Zooming Out: What’s happening across the Westside?
Fewer sales, but stable pricing
Across nearly all areas, transaction counts softened in Q4, while prices per square foot and average sale prices largely held steady. This points to a market adjusting its pace, not one losing value.
Longer decision-making replaced urgency
Days on market increased in most neighborhoods, reflecting buyers taking more time to compare options and negotiate, not a lack of interest. Homes that were well-prepared and well-priced still moved. This is a patience market, not a stalled one.
Sale-to-list ratios stayed close to asking
Even with longer timelines, most homes sold very close to list price, and in several areas, houses continued to trade at or above asking. That consistency suggests buyers are still willing to pay for value. Reductions were selective, not widespread.
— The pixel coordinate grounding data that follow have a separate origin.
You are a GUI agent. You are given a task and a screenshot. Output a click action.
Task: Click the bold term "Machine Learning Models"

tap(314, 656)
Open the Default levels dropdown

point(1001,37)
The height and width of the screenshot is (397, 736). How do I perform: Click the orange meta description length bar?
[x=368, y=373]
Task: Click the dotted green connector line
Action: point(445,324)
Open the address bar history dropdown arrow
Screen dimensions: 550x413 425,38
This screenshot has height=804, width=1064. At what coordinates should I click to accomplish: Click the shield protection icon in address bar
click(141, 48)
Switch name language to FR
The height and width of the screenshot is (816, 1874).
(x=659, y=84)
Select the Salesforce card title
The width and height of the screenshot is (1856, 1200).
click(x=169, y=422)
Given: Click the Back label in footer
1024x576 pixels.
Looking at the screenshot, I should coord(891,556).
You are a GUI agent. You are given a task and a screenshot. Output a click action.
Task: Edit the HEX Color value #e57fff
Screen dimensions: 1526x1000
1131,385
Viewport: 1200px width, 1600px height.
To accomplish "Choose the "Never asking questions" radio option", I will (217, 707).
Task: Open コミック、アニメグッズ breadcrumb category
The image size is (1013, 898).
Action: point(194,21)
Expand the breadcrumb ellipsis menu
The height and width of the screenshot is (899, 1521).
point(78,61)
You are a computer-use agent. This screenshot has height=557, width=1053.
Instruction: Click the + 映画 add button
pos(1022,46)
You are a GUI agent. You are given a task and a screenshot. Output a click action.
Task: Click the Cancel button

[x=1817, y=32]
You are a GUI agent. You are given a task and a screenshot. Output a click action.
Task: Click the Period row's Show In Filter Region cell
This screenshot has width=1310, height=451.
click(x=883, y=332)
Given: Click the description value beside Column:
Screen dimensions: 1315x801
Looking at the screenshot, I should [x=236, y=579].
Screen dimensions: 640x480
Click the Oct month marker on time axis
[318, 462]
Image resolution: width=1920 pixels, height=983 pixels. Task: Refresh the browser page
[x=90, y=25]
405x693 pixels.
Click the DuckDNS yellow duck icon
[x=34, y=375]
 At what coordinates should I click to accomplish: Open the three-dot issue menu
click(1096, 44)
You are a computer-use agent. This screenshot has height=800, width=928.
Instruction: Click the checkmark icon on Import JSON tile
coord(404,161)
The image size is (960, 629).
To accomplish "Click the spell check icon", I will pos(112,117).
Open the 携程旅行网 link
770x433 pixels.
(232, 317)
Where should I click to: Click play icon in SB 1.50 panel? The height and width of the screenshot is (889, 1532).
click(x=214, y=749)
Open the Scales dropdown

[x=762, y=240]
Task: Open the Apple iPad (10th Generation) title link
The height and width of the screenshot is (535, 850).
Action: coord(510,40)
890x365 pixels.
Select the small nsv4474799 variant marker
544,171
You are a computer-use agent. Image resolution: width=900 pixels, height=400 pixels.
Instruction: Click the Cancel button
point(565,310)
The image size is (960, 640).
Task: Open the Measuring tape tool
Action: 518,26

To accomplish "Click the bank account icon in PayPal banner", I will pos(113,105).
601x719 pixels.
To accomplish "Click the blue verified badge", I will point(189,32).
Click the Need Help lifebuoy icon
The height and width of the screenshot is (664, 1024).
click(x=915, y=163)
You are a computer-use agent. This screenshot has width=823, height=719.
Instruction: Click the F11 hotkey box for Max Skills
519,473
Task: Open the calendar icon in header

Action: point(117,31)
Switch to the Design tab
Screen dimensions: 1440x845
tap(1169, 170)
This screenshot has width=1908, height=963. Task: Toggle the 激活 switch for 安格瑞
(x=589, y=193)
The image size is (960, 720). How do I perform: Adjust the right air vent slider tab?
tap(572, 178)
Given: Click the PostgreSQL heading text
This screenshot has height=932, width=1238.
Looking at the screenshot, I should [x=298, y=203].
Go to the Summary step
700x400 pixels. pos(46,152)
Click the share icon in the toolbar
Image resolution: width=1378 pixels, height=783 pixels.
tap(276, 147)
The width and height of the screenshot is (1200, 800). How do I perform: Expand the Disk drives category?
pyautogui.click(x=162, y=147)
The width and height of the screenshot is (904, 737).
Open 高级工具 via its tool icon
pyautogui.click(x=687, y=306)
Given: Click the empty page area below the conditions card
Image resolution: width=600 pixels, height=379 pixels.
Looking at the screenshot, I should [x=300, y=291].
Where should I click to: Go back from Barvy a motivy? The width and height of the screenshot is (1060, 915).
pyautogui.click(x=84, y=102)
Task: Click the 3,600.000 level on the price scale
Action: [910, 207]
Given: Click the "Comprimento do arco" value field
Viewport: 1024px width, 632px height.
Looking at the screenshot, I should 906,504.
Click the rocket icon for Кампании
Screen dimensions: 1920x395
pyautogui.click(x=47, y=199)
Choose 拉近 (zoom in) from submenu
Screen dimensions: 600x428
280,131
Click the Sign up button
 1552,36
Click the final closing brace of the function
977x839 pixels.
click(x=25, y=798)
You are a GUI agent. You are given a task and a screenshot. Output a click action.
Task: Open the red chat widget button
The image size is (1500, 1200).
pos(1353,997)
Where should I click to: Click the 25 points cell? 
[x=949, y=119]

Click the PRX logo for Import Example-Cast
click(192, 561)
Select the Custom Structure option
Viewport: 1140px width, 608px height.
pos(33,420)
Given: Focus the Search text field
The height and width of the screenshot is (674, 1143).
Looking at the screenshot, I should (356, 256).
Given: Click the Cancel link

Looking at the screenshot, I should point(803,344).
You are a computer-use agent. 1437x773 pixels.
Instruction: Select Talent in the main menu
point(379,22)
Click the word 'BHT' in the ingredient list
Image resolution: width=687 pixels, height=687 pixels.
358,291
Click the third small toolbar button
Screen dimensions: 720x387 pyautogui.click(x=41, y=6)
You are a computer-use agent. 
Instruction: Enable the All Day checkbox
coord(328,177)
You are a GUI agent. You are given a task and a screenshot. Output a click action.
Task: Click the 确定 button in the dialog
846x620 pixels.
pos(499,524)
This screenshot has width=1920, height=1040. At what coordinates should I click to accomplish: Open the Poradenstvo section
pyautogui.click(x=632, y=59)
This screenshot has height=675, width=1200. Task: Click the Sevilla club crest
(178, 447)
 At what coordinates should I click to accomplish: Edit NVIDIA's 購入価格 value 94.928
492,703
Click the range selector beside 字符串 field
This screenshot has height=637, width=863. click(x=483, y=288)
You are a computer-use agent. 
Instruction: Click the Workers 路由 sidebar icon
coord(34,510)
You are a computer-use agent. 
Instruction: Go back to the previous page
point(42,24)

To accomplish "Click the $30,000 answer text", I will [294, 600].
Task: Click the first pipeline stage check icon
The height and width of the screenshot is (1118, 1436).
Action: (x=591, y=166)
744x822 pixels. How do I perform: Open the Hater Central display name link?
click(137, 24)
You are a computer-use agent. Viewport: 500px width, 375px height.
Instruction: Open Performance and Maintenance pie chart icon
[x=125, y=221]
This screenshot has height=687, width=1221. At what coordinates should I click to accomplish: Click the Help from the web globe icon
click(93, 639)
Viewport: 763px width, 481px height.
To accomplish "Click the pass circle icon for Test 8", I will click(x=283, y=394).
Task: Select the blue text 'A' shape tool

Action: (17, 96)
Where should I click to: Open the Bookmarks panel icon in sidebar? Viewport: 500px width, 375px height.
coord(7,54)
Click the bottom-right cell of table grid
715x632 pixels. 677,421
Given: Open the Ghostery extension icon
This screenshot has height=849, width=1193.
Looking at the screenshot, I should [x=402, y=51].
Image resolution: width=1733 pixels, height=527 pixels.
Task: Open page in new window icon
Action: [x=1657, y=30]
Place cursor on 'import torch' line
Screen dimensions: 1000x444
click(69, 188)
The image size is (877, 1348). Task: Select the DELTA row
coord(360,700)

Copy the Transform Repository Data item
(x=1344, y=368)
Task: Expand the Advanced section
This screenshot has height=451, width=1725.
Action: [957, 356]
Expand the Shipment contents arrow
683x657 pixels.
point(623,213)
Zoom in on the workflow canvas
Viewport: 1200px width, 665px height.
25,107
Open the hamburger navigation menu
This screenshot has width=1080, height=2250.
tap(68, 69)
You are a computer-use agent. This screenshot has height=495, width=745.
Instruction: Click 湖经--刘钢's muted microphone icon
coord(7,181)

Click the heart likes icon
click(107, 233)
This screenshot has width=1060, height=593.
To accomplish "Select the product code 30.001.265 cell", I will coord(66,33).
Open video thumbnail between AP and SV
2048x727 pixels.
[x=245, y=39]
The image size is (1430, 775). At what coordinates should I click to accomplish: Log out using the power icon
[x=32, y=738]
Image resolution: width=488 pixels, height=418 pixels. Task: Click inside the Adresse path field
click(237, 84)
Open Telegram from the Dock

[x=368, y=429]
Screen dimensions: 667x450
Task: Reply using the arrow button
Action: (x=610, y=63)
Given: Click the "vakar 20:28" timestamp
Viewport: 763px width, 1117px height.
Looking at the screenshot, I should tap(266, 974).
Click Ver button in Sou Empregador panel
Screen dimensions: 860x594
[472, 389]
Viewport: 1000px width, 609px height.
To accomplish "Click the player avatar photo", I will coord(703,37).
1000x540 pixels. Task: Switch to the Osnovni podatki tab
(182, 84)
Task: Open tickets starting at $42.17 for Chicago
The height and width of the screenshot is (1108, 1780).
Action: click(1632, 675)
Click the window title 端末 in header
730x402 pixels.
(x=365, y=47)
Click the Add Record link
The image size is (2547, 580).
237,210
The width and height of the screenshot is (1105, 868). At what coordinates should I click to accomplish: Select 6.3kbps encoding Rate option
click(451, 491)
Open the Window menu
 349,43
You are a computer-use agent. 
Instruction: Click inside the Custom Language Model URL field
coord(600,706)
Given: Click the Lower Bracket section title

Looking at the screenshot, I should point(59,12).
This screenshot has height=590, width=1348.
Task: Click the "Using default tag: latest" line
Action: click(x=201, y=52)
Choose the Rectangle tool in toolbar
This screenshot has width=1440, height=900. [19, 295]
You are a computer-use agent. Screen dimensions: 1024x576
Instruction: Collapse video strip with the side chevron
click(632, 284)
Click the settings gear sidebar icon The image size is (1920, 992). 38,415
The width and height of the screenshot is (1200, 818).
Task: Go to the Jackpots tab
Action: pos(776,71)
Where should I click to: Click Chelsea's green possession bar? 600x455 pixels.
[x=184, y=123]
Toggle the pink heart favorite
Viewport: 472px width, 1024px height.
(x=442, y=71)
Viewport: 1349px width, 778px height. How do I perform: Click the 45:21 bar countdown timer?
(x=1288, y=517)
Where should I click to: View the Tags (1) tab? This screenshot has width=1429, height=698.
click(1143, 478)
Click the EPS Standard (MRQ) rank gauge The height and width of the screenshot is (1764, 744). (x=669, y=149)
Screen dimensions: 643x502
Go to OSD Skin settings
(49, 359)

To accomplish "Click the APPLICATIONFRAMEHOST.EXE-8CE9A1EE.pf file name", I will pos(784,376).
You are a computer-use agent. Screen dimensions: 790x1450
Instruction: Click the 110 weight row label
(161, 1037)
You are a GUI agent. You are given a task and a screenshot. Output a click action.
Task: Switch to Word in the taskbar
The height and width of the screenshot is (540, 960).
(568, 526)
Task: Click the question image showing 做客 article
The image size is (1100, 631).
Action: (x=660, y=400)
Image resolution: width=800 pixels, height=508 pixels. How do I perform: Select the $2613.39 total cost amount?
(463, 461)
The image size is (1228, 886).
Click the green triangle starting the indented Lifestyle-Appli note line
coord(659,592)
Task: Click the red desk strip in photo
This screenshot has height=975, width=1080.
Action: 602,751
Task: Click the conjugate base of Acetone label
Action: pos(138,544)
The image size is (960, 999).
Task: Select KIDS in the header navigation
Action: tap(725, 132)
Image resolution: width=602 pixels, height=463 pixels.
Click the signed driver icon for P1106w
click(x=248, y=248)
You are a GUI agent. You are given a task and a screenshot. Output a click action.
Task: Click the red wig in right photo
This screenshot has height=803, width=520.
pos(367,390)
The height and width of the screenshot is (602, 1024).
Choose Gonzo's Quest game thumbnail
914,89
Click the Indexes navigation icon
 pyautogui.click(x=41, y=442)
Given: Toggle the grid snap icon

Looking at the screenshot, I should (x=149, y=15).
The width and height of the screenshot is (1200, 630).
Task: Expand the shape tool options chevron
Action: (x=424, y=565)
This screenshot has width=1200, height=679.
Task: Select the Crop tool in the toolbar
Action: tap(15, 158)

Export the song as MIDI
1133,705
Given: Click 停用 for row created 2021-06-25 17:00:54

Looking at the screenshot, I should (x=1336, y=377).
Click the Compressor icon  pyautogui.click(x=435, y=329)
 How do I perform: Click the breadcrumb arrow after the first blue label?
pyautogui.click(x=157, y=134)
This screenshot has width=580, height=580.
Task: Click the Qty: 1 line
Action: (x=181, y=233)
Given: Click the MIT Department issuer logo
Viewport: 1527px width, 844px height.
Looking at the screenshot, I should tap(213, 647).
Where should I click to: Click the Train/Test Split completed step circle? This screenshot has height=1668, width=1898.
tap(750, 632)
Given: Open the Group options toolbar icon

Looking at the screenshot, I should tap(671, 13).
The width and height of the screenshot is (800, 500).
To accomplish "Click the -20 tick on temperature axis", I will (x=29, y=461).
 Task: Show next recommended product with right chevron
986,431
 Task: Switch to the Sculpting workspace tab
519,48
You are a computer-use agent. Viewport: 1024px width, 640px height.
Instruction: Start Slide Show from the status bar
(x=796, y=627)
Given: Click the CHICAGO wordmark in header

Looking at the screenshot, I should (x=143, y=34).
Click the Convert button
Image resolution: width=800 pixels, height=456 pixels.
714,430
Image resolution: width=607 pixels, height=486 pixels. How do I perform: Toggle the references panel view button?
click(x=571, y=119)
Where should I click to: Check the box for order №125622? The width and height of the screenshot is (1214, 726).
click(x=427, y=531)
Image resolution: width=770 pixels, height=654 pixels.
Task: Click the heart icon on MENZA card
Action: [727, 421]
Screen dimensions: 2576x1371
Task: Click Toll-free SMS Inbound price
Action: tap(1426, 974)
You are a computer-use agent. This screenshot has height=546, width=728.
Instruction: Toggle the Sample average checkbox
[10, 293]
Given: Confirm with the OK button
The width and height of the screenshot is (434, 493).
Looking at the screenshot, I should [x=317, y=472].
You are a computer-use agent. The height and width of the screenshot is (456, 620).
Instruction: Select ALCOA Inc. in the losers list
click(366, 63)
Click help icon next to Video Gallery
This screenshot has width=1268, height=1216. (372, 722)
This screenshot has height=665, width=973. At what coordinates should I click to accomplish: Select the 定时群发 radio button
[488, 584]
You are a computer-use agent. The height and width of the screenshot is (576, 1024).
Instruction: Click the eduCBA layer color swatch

Single-family homes continue to anchor demand
Across all markets, single-family homes made up the majority of sales and showed the most consistent buyer pull, reinforcing their role as the market’s stabilizer Condos moved too, just with more variability.
Long-term trends remained firmly positive
Our local markets show meaningful appreciation over the past 10 years, with short-term fluctuations in 2024–2025 reflecting market normalization rather than reversal. Zoomed out far enough, the trend line still points up.
The SparkNotes Version
• The market slowed, but prices stayed resilient.
• Buyers became more deliberate, not disengaged.
• Long-term value trends remained intact.